This is a followup to another question I asked recently. This is a slight modification to that question.
In the fluid mechanics of pipe flow, it is sometimes stated that the velocity profile $u(r)$ which corresponds to a kinetic energy coefficient of 1 is always uniform, so $u(r) = \overline{u}$ (a constant).
The kinetic energy coefficient is defined as $$\alpha \equiv \frac{2}{R^2} \int_0^R \left(\frac{u(r)}{\overline{u}}\right)^3 r dr$$
where $$\overline{u} \equiv \frac{\int_A u(r) dA}{A} = \frac{2 \int_0^R u(r) r dr}{R^2}$$ is the average velocity.
It is obvious that $u(r) = \overline{u}$ returns $\alpha = 1$. How do you prove or disprove the converse, i.e., that $\alpha = 1$ implies $u(r) = \overline{u}$ if $u(r) \geq 0$ is a continuous function with $\frac{d u}{d r}|_{r = 0} = 0$? (The greater than or equal part and the symmetry condition are the only parts that differs with the previous question.)

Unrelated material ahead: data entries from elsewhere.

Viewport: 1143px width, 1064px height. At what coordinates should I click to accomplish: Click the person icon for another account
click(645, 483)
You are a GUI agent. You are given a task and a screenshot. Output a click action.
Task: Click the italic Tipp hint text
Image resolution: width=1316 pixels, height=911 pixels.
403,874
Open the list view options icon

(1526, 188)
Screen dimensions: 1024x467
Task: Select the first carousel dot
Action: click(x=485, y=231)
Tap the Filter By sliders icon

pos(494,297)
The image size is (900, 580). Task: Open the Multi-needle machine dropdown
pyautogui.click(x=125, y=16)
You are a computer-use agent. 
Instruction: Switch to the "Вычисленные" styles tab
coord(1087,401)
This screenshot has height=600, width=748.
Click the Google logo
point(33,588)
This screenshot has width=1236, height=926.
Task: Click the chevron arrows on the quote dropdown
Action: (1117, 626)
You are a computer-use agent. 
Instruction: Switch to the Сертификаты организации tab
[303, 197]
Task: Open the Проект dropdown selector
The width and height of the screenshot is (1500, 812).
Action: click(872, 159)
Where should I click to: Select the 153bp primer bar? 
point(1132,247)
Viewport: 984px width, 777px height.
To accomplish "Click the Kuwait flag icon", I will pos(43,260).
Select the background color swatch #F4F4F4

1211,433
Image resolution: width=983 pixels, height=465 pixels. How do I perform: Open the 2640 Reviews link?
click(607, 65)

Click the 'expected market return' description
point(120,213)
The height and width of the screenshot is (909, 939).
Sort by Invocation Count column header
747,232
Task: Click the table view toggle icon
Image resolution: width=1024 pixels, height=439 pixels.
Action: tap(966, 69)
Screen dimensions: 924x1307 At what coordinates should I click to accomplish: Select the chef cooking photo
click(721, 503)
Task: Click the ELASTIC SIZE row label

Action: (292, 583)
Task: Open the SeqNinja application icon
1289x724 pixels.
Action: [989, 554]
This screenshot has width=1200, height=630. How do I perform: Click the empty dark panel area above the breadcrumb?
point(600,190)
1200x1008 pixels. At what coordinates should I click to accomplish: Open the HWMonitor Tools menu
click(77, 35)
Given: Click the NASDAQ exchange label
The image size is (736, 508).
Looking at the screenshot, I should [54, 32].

I have tried to construct polynomials with these properties to disprove the converse. In all cases I've tried, $u(r)$ went negative if $u(r) \neq \overline{u}$ and $\alpha = 1$. This is despite trying to force the function to be positive, e.g., by setting $\frac{d u}{d r}|_{r = R}$ equal to a large negative number and $u(0)$ equal to a positive number. I am not sure if there is a way to prove that there are no strictly positive solutions aside from $u(r) = \overline{u}$.